Text to read:
I got some confusion while understanding structure padding concept. I have understood that structure padding increases the performance of the processor at the penalty of memory. Here i have some structure defined
case 1:
typedef struct{
double A; //8-byte
char B; //1-byte
char C: //1-byte
} Test1;
here the total size of the structure will be 16 byte (The largest size member is double. hence compiler aligned memory in the form of 8 byte.)
But in these two case
case 2:
typedef struct{
int A; //4-byte
double B; //8-byte
float C; //4-byte
} Test2;
Here largest size member is double (8 byte). So this will allocate 8 8 8 = 24 .
case 3:
typedef struct{
double A; //8-byte
Int B; //4-byte
float C; //4-byte
} Test3;
But here also largest size member is double (8 byte). So ideally this also same as 24 byte. But when I have print the value, I am getting size 16 byte. Why it is not behaving like case 2 ? Any explanations ?
CodePudding user response:
How structure padding is works with respect to largest size member in C?
Padding is fundamentally determined by the alignment requirements of the members, not solely by their sizes. Each complete object type has an alignment requirement, which is some number A such that the address of the object must always be a multiple of A. Alignment requirements are always powers of two.
An object’s size is always a multiple of its alignment requirement, but the alignment requirement is not always equal to the size. For example, an eight-byte double might have four-byte alignment in some C implementations. Alignment requirements typically arise out of hardware considerations, and a system might process eight-byte objects in four-byte chunks whenever it is loading it from memory or storing it to memory, so that hardware would not care about eight-byte alignment even for eight-byte objects. A C implementation designed for that system could make the alignment requirement for an eight-byte double be just four bytes.
For your examples, we will use alignment requirements of one byte for char, four bytes for a four-byte float, and eight bytes for an eight-byte double.
In case 1:
typedef struct{
double A; //8-byte
char B; //1-byte
char C: //1-byte
} Test1;
The structure will always start at the required alignment boundary, because the compiler will give the structure itself an alignment requirement equal to the strictest alignment requirement of any of its members. (Greater than is also allowed by the C standard, but this is not typical in practice.) Then the double A occupies eight bytes. At that point, the char B is at an allowed place, because its alignment requirement is only one byte, so any address is allowed. And char C is also okay. So far, the structure is 10 bytes long. Finally, the structure needs to have an eight-byte alignment so that it can always satisfy the alignment requirement of the double, so the structure’s total size has to be a multiple of eight bytes. To accomplish this, we insert six bytes of padding at the end, and the total structure size is 16 bytes.

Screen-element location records
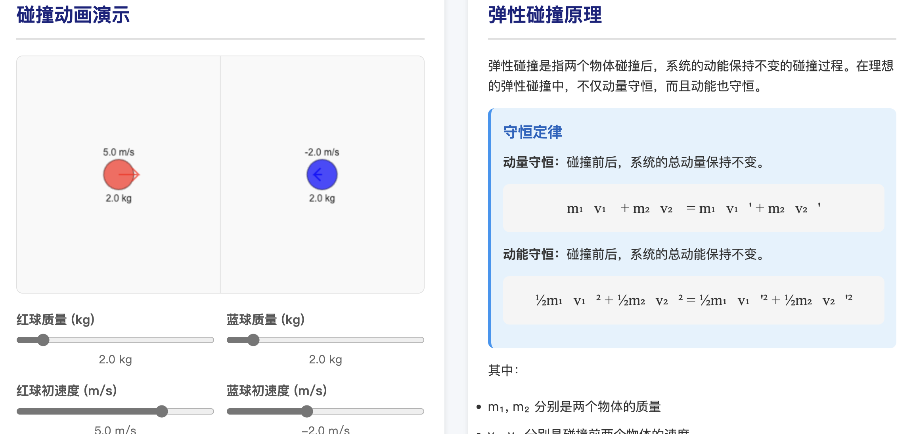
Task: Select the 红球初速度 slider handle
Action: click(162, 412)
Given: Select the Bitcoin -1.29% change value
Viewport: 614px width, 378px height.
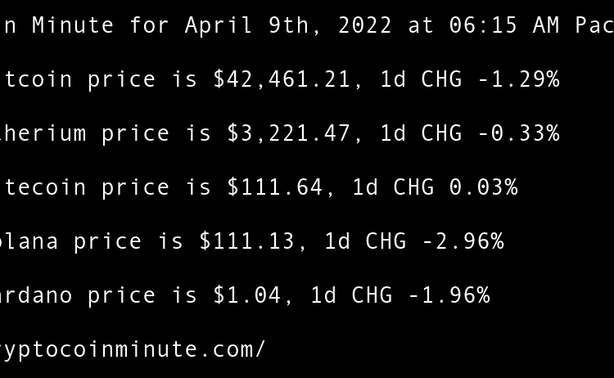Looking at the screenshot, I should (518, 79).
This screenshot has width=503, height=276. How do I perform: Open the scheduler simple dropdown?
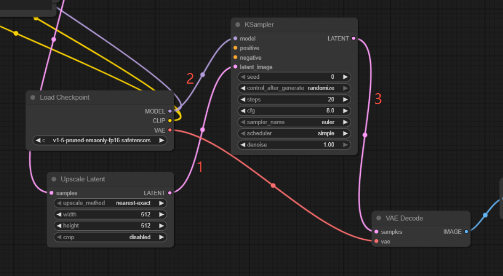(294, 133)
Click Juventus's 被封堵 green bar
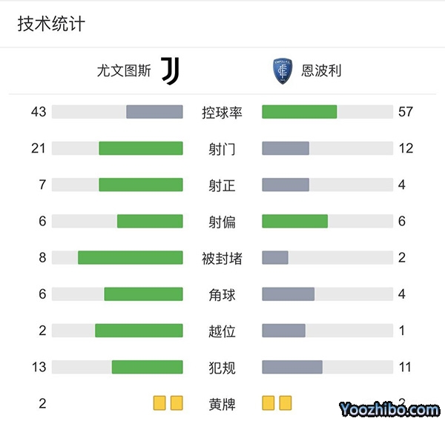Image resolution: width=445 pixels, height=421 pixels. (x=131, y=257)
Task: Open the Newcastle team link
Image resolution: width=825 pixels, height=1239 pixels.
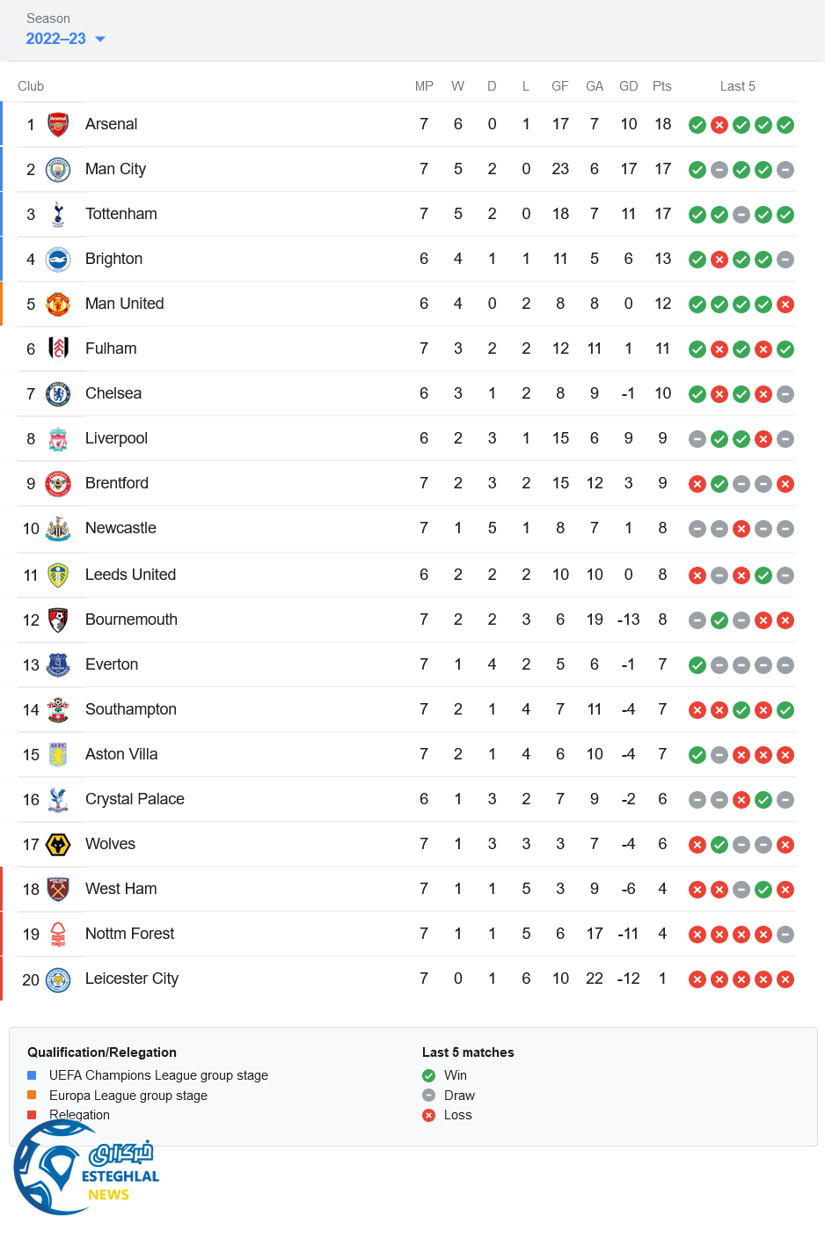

Given exercise A:
Answer these questions about the structure padding thread:
(i) What size did the asker get when printing the size of the case 3 structure?
(ii) According to the reply, alignment requirements are always what kind of number?
(iii) How many bytes of padding are inserted at the end of the case 1 structure?
Given exercise B: Write the next part of the structure padding thread, picking up after its last sentence.

Exercise result A:
(i) 16 bytes
(ii) Powers of two
(iii) Six bytes

Exercise result B:
In case 2:
typedef struct{
int A; //4-byte
double B; //8-byte
float C; //4-byte
} Test2;
int A starts at offset four. Then double B needs to start at a multiple of eight bytes, so four bytes of padding are inserted. Now we are up to 16 bytes: Four for int A, four for padding, and eight for double B. Then float C is at an okay position. It adds four bytes, and we are up to 20 bytes. The structure size needs to be a multiple of eight bytes, so we add four bytes of padding, making 24 bytes total.
In case 3:
typedef struct{
double A; //8-byte
int B; //4-byte [Typo fixed; was "Int".]
float C; //4-byte
} Test3;
double A is eight bytes, and then int B adds four bytes. Now we are at 12 bytes. That is okay for float C, because its alignment requirement is four bytes, and 12 is a multiple of four. This float adds four bytes to the structure, so the size is now 16 bytes. That is okay for the structure’s alignment requirement, eight bytes, because 16 is a multiple of eight. So we do not need to add any padding, and the total structure size is 16 bytes.
Here is the method that compilers commonly use to determine padding in structures:
- Each member in the structure has some size s and some alignment requirement a.
- The compiler starts with a size S set to zero and an alignment requirement A set to one (byte).
- The compiler processes each member in the structure in order:
- Consider the member’s alignment requirement a. If S is not currently a multiple of a, then add just enough bytes S so that it is a multiple of a. This determines where the member will go; it will go at offset S from the beginning of the structure (for the current value of S).
- Set A to the least common multiple1 of A and a.
- Add s to S, to set aside space for the member.
- When the above process is done for each member, consider the structure’s alignment requirement A. If S is not currently a multiple of A, then add just enough to S so that it is a multiple of A.
The size of the structure is the value of S when the above is done.
Additionally:
- If any member is an array, its size is the number of elements multiplied by the size of each element, and its alignment requirement is the alignment requirement of an element.
- If any member is a structure, its size and alignment requirement are calculated as above.
- If any member is a union, its size is the size of its largest member plus just enough to make it a multiple of the least common multiple1 of the alignments of all the members.
For elementary types (int, double, et cetera), the alignment requirements are implementation-defined and are usually largely determined by the hardware. On many processors, it is faster to load and store data when it has a certain alignment (usually when its address in memory is a multiple of its size). Beyond this, the rules above follow largely from logic; they put each member where it must be to satisfy alignment requirements without using more space than necessary.
Footnote
1 I have worded this for a general case as using the least common multiple of alignment requirements. However, since alignment requirements are always powers of two, the least common multiple of any set of alignment requirements is the largest of them.
CodePudding user response:
structure padding increases the performance of the processor
Not necessarily just performance - some processors can't even do word access to misaligned addresses.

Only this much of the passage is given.